Abstract: One of the central claims of fame of the Coq proof assistant is extraction, i.e., the ability to obtain efficient programs in industrial programming languages such as OCaml, Haskell, or Scheme from programs written in Coq's expressive dependent type theory. Extraction is of great practical usefulness, used crucially e.g., in the CompCert project. However, for such executables obtained by extraction, the extraction process is part of the trusted code base (TCB), as are Coq's kernel and the compiler used to compile the extracted code. The extraction process contains intricate semantic transformation of programs that rely on subtle operational features of both the source and target languages. Its code has also evolved since the last theoretical exposition in the seminal PhD thesis of Pierre Letouzey. Furthermore, while the exact correctness statements for the execution of extracted code are described clearly in academic literature, the interoperability with unverified code has never been investigated formally, and yet is used in virtually every project relying on extraction.
After illustrating the limitations of extraction on concrete examples, we will describe a novel extraction pipeline from Coq to OCaml, implemented and verified in Coq itself, with a clear correctness theorem and guarantees for safe interoperability. We build our work on the MetaCoq project, which aims at decreasing the TCB of Coq's kernel by re-implementing it in Coq itself and proving it correct w.r.t. a formal specification of Coq's type theory in Coq. Since OCaml does not have a formal specification, we make use of the Malfunction project specifying the semantics of the intermediate language of the OCaml compiler.

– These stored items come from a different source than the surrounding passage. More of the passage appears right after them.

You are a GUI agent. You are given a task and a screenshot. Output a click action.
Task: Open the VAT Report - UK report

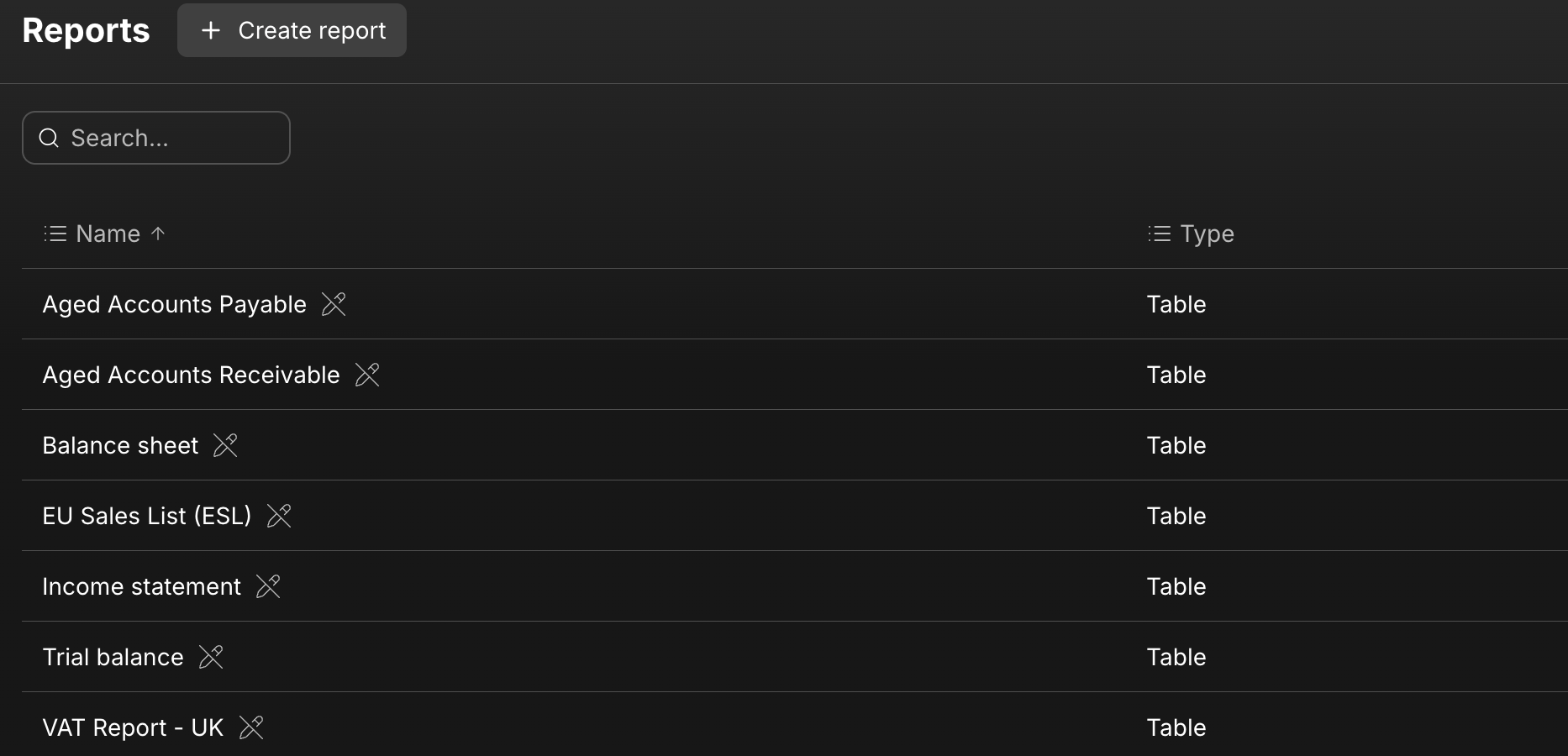(133, 727)
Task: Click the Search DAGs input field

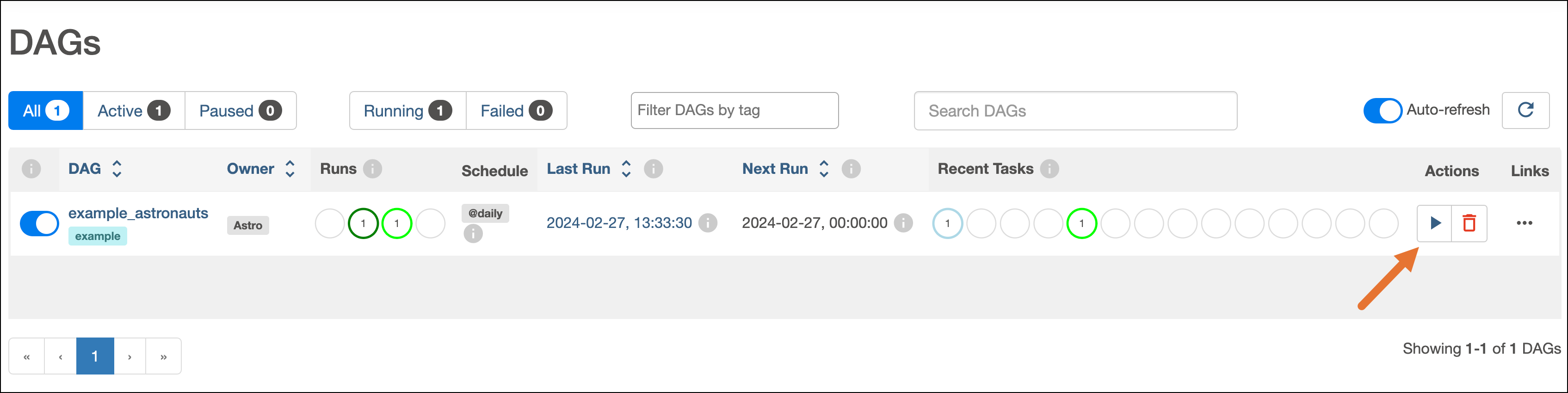Action: [1074, 110]
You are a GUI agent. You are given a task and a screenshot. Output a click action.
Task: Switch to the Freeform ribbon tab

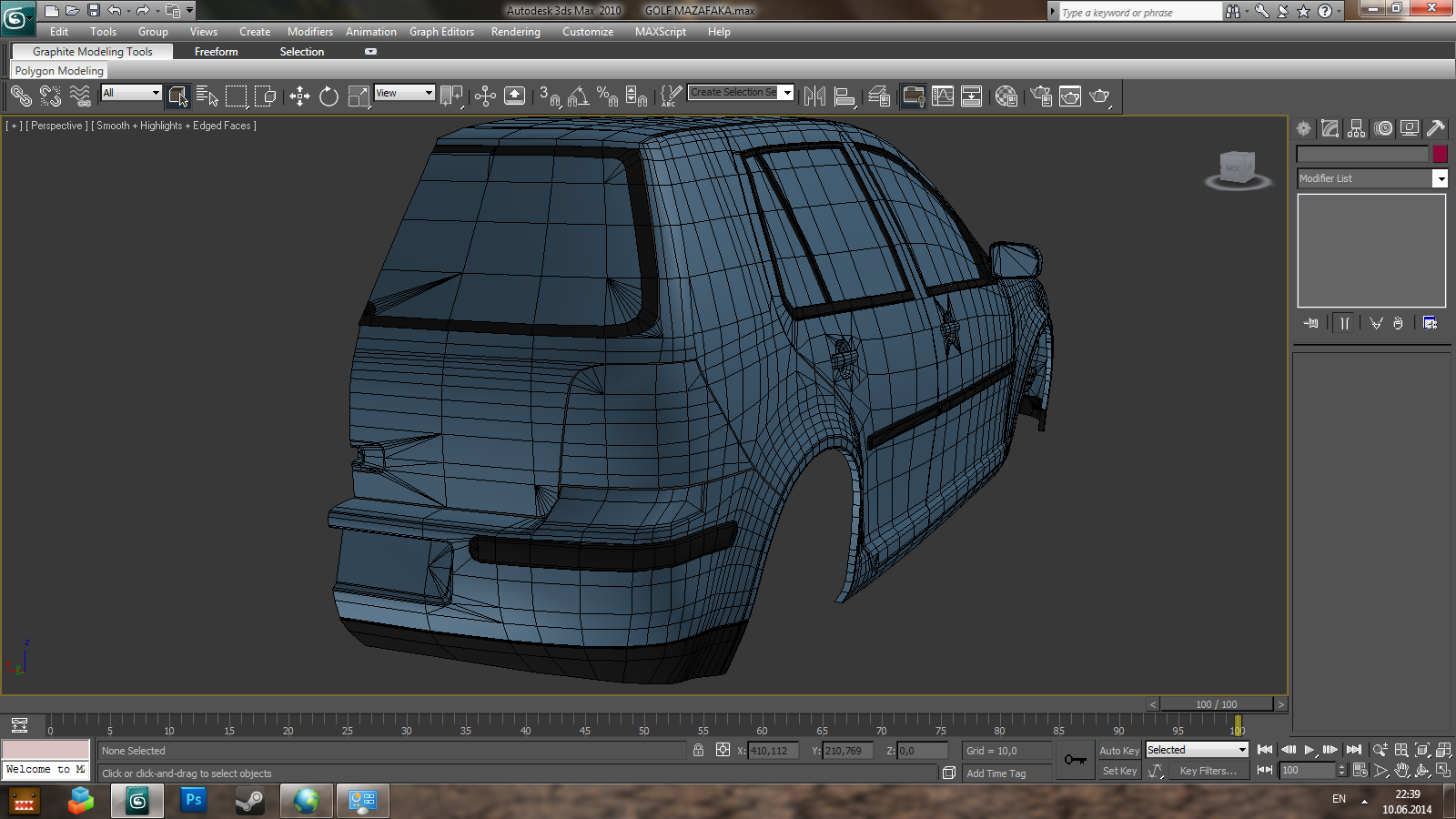pyautogui.click(x=216, y=52)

Our work fills some gaps in the literature and highlights important differences between the operational semantics of Coq programs and their extracted variants. In particular, we focus on the guarantees that can be provided for interoperability with unverified code, identify guarantees that are infeasible to provide, and raise interesting open question regarding semantic guarantees that could be provided. As central result, we prove that extracted programs of first-order data type are correct and can safely interoperate, whereas for higher-order programs already simple interoperations can lead to incorrect behavior and even outright segfaults.